I learned this at the presentation I attended last night. I was motivated to attend because I wanted to know more about a grassroots group that has successfully saved thousands of acres of open space and set a legal precedent to boot.

The presentation was hosted by SPARC who negotiated an agreement that saved 7,000 of open space from sprawl. It turns out that, despite signed agreements, the recent settlement (November 30, 2005) is not settled.

The guest speaker, John Gebhards, is Director of the Orange County Land Trust. He has a gift for building coalitions, and has dedicated his life to open space preservation. He helped bring SPARC and the the Sierra Club together back in the late 1980’s, when this open space challenge began.

I was amazed to learn that Orange County NY, (located on the west side of the Hudson River, about an hour north of New York City) has $3.5 million of matching funds available to help area towns purchase lands dedicated to open space.

There are currently 9 open space sites in the region, each with grassroots support and growing public support for preserving farmlands and other large tracts of undeveloped land.

In geopolitical terms, the US Government includes the Hudson Valley in what they call the Highlands Region, 2-million acres stretching from the Central Appalachian Mountains to the Berkshires.

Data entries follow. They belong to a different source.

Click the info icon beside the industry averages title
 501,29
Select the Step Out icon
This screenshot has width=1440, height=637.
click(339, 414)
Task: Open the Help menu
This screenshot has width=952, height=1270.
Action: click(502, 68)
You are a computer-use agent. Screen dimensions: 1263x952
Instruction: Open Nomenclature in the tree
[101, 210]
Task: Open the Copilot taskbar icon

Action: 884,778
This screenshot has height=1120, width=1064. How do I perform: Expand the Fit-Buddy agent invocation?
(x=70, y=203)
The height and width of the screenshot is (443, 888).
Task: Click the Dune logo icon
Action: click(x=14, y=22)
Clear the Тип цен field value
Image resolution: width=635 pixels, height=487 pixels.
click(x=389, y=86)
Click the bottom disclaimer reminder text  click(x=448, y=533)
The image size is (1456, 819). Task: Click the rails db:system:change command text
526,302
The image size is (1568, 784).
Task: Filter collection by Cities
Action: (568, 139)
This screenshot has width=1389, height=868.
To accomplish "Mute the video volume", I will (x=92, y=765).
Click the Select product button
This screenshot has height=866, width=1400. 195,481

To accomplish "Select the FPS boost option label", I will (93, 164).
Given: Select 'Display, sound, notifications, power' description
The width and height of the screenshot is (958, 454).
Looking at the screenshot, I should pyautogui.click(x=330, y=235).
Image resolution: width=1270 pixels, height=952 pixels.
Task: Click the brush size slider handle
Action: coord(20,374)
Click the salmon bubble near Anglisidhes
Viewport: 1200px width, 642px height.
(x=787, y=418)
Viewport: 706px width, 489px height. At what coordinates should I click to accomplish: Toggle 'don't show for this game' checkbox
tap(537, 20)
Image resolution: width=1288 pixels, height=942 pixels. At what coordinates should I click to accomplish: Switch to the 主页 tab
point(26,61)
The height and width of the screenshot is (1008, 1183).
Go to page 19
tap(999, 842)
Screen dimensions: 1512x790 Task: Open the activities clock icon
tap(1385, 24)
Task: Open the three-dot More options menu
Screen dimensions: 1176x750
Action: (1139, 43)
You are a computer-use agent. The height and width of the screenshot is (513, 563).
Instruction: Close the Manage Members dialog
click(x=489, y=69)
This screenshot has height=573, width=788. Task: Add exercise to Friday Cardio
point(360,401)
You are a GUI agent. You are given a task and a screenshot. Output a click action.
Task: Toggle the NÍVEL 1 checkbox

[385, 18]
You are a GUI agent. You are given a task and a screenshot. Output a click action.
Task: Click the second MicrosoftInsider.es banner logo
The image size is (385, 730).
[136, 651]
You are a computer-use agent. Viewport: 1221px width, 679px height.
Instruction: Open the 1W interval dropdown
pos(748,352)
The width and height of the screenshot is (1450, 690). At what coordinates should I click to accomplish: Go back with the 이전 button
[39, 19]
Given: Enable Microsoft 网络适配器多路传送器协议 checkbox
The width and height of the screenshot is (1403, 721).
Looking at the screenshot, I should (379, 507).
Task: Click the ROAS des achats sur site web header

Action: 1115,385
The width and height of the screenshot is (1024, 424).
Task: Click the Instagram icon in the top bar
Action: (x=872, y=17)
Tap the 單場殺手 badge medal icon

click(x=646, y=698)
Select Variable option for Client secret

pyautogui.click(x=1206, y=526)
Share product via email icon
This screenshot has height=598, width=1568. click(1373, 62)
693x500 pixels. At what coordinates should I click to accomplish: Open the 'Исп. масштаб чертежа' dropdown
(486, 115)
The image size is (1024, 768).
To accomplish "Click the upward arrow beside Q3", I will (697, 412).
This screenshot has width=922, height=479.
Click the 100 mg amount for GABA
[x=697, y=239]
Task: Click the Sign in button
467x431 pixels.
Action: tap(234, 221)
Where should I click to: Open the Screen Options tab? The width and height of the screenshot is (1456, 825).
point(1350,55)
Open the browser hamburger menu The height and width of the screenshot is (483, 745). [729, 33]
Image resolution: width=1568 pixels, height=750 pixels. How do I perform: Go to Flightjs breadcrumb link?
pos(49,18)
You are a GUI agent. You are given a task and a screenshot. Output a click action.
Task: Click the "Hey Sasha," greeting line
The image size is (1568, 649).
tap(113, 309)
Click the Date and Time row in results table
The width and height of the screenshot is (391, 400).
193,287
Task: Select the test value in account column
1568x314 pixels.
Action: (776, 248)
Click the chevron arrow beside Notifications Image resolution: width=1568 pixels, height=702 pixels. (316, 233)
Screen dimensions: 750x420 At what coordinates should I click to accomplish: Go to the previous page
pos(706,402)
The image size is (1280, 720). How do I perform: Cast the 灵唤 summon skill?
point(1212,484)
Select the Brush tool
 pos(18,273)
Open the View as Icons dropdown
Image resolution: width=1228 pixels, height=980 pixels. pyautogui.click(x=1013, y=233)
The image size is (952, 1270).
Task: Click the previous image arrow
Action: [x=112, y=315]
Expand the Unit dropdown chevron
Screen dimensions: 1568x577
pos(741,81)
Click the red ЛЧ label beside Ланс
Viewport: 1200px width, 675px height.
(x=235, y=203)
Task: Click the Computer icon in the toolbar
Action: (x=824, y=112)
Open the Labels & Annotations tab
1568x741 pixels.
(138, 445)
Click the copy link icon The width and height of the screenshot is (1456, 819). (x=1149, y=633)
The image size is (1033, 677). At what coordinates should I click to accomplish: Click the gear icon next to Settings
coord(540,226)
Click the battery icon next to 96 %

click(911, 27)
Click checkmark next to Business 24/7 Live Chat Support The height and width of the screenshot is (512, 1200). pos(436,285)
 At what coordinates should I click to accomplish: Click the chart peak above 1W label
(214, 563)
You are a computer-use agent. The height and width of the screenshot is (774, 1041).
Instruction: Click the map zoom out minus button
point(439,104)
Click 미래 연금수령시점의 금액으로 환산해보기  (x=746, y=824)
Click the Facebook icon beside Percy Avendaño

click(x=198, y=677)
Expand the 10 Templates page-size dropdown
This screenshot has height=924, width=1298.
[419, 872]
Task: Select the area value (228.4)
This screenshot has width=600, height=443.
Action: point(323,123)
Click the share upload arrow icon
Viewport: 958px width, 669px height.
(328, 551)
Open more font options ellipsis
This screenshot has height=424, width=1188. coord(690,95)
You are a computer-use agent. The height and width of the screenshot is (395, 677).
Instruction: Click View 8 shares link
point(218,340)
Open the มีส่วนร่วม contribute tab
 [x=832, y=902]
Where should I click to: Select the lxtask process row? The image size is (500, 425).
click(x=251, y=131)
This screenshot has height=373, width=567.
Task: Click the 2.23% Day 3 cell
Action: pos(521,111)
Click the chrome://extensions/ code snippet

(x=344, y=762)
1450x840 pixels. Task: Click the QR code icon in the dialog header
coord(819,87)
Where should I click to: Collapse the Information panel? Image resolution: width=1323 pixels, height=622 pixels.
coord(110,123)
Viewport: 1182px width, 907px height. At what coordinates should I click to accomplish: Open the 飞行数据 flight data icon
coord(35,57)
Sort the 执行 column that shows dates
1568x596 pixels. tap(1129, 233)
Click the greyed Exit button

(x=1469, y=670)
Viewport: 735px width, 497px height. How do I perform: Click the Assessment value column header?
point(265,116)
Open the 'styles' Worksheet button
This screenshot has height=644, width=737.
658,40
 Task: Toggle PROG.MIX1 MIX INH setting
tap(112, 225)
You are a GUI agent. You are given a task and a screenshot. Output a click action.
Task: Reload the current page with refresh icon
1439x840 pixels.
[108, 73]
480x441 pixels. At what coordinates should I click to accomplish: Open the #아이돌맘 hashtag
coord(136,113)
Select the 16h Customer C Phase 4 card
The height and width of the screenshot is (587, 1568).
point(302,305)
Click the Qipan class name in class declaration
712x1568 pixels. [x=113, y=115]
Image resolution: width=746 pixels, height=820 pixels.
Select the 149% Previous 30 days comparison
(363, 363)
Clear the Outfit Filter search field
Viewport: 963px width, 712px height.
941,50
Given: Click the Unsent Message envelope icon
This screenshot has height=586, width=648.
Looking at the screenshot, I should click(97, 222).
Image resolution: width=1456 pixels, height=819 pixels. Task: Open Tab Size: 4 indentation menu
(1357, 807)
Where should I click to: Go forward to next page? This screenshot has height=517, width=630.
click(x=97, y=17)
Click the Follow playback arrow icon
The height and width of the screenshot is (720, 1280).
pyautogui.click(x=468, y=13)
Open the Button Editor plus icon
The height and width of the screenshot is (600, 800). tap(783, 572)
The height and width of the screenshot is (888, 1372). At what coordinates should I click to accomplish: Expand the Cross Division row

There are local watchdogs working to protect the watershed, habitat and endangered species from sprawl and to foster sustainable land use in future human communities.

NY State has a bill pending which, if it passes would provide protection to watersheds and wetlands no longer protected by the US Government. Riverkeepers has detailed information.

My notebook is filled with details I haven’t begun to digest - history of park land acquisitions, endangered species, local initiatives.

In 1963 Rachel Carson wrote, “The serious student of earth history knows that neither life nor the physical world that supports it exists in little isolated compartments. On the contrary, he recognizes that extraordinary unity between organisms and the environment. For this reason he knows that harmful substances released into the environment return in time to create problems for mankind.”

It’s an ongoing struggle with political, ecological and historical components. But there are people who fight the good fight. I intend to meet as many of those people as I can.